Zu erledigende Aufgabe
Zähle alle Personen auf, die im Spielbericht weiter unten mit Vor- und Nachnamen genannt werden.

NUR DER HASS SCHEINT ZEITLOS

13.09.14  |  Bundesliga  |  FC Bayern – VfB Stuttgart  |  2:0

Es war Zeit. Was war es? Zeit war es. Für den Anpfiff. 15.30 Uhr. Die magischste Zeit eines normalen deutschen Samstags. Aber die Zeit, wenden immer mehr Philosophen ein, gebe es doch vielleicht gar nicht! Wie soll sie dann noch magisch sein? Eine neue Sinnieraufgabe für sie. Wer hingegen zum FC Bayern reist und dort um 15.30 Uhr an zu stoßen hat, kann das Denken einstellen, denn: Seit 41 Bundesliga-Heimspielen – welche um 15.30 Uhr begonnen hatten – waren die Münchner vor der VfB-Partie unbesiegt gewesen. 121 von 123 Punkten in jenen 15:30-Uhr-Matches. Die letzte Halbvier-Niederlage datierte aus dem September 2010 – ein 1:2 damals gegen Mainz.

Auf die Sekunde genau bis 15.30 Uhr wartete FIFA-Schiedsrichter Thorsten Kinhöfer (46 Jahre, eine mittlere Zeit) aus Herne, bis er in sein trillerndes Instrument pfiff. Um 15.57 Uhr erzielte Mario Götze, seit einiger Zeit Weltmeister-Held für alle Zeiten, das 1:0, um 17.15 Uhr Franck Ribéry, der seine Zeit in der französischen Nationalmannschaft ablaufen ließ, das 2:0. Um 17:20 Uhr war die Angelegenheit – nach zwei Minuten Nachspielzeit – beendet und der FCB nunmehr 142 Mal in 15:30-Uhr-Heimbegegnungen unbesiegt.

Die Zeit zwischen An- und Abpfiff hatte gezeigt, dass die große Zeit des VfB in der Vergangenheit liegt. Im Gegensatz zu anderen Trainern in anderen Vereinen tickt Armin Vehs Uhr bei den Schwaben jedoch noch nicht. Ihm lässt man durchaus Zeit, für künftige gute Zeiten Neues zu konstruieren.

Bereitgestellte Angaben
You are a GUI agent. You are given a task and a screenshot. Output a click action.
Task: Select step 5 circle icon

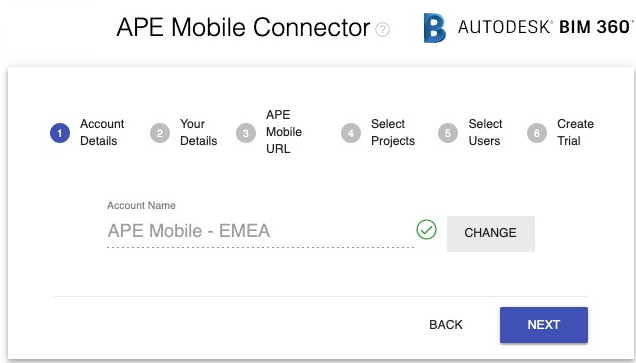[x=448, y=133]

Ergebnis der Aufgabe
Thorsten Kinhöfer
Mario Götze
Franck Ribéry
Armin Veh